ASSIGNED TASK =
Exactly as written, copy the lines of the data below from the first through the one containing "[3] (313, 182)".

RECORD EXCERPTS =

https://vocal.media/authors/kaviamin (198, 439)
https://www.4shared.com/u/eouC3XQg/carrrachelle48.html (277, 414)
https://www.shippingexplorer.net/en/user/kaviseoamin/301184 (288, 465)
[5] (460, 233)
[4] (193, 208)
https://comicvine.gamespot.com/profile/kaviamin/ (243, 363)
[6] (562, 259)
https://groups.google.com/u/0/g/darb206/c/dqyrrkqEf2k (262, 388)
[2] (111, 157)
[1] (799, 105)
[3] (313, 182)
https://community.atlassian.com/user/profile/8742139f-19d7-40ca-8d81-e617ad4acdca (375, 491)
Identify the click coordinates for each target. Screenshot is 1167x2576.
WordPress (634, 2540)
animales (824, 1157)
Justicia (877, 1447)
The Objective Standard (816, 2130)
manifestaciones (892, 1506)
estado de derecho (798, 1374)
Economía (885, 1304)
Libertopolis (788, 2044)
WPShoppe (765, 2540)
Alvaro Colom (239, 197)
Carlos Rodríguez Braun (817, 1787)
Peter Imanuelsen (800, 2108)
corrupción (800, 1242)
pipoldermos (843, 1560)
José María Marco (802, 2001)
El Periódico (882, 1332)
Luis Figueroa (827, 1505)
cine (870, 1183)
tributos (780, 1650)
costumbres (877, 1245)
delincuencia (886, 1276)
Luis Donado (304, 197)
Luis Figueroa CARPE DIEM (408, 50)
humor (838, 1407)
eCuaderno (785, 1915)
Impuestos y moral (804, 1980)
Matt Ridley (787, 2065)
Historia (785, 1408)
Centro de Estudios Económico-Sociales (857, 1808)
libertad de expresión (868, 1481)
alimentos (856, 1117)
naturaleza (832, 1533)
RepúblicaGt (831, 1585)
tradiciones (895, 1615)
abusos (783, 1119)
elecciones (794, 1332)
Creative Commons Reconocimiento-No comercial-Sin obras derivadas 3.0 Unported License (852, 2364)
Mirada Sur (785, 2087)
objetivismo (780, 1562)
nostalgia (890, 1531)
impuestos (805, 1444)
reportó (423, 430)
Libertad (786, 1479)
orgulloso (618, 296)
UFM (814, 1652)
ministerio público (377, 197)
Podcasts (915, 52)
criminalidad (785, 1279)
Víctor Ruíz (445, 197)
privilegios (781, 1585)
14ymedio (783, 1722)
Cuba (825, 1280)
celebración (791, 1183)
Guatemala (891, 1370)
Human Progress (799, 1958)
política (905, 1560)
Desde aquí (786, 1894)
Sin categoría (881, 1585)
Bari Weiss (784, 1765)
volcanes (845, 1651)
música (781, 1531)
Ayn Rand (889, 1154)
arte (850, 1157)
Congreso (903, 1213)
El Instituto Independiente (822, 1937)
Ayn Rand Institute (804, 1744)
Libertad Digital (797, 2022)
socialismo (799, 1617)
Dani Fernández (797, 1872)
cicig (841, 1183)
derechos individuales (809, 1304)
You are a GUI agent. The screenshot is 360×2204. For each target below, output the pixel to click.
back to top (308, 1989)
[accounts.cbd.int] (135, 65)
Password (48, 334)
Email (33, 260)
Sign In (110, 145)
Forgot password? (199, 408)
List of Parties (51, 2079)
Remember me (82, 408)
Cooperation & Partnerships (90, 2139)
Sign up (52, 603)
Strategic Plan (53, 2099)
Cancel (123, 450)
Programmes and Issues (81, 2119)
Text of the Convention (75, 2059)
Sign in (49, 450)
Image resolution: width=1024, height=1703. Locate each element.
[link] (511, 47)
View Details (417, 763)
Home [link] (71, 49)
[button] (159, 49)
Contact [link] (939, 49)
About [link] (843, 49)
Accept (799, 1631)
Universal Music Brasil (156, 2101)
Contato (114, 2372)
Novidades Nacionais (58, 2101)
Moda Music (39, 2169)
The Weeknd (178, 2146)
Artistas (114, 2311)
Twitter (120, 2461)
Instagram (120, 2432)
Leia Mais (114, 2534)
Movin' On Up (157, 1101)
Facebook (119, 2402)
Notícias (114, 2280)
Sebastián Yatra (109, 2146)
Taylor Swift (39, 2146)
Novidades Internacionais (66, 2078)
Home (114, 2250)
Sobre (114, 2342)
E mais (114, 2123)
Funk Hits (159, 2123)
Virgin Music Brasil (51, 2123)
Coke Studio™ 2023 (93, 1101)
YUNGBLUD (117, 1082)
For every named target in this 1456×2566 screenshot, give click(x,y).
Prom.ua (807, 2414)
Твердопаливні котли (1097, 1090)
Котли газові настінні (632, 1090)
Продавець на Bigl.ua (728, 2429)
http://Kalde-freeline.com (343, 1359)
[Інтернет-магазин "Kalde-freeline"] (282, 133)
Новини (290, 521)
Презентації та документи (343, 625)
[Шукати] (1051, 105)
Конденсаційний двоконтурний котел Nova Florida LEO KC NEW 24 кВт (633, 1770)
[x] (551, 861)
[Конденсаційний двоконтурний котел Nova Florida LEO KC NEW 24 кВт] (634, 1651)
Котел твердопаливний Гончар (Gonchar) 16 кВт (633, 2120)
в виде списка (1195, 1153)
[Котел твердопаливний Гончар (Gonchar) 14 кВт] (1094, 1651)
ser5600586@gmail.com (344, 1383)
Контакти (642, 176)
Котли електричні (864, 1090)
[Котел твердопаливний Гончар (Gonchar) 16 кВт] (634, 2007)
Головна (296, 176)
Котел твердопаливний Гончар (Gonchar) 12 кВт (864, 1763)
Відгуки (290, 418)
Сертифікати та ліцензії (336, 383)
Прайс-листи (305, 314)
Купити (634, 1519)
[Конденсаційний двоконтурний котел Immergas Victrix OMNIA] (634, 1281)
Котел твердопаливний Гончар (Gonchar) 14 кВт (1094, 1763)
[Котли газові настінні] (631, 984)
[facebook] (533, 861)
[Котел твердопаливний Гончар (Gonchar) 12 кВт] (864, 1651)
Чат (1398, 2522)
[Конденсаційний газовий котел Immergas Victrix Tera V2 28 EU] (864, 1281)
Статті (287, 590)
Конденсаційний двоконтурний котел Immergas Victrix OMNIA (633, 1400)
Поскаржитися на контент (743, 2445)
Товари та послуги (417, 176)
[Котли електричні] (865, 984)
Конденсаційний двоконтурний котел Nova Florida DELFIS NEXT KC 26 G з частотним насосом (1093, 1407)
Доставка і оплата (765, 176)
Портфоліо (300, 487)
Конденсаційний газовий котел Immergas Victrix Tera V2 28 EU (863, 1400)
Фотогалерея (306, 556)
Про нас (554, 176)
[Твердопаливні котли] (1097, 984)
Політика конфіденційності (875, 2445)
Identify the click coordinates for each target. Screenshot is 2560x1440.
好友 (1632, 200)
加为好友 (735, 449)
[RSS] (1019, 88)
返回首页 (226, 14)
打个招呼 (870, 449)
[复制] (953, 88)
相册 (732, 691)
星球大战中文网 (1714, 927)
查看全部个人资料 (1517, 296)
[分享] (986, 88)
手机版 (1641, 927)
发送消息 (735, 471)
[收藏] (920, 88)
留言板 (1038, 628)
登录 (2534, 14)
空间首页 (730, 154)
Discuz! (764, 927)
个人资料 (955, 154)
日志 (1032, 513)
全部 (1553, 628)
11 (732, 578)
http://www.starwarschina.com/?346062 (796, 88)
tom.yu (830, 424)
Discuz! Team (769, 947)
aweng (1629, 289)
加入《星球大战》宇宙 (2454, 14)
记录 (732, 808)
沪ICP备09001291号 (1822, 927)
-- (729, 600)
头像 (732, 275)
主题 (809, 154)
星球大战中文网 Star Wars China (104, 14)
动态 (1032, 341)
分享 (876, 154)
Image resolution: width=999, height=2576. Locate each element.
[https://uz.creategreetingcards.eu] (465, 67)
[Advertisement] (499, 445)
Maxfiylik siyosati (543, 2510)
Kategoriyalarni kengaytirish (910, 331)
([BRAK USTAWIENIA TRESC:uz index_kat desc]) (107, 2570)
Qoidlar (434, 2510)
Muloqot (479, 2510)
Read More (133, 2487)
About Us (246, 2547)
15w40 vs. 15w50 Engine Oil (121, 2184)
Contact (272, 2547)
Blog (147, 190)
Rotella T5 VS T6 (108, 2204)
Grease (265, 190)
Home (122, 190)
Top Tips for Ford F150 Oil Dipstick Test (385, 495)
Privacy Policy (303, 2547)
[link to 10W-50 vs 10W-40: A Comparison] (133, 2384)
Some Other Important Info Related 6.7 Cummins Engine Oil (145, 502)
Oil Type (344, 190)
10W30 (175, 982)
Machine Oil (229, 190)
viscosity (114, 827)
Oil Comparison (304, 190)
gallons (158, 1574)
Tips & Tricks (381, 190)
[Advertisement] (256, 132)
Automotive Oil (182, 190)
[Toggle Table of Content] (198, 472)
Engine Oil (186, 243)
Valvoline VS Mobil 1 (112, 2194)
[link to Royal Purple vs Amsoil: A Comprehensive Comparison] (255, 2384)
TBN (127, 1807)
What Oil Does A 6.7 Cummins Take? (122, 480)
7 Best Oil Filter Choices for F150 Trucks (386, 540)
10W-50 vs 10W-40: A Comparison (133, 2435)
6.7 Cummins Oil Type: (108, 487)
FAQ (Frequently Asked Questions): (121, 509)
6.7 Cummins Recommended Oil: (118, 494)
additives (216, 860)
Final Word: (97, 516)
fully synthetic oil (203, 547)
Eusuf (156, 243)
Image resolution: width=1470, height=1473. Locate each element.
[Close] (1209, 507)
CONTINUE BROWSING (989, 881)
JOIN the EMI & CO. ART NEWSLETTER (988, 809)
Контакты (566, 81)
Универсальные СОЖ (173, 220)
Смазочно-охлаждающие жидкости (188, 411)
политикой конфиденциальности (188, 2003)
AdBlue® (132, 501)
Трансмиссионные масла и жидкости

ANSWER BOX =
https://vocal.media/authors/kaviamin (198, 439)
https://www.4shared.com/u/eouC3XQg/carrrachelle48.html (277, 414)
https://www.shippingexplorer.net/en/user/kaviseoamin/301184 (288, 465)
[5] (460, 233)
[4] (193, 208)
https://comicvine.gamespot.com/profile/kaviamin/ (243, 363)
[6] (562, 259)
https://groups.google.com/u/0/g/darb206/c/dqyrrkqEf2k (262, 388)
[2] (111, 157)
[1] (799, 105)
[3] (313, 182)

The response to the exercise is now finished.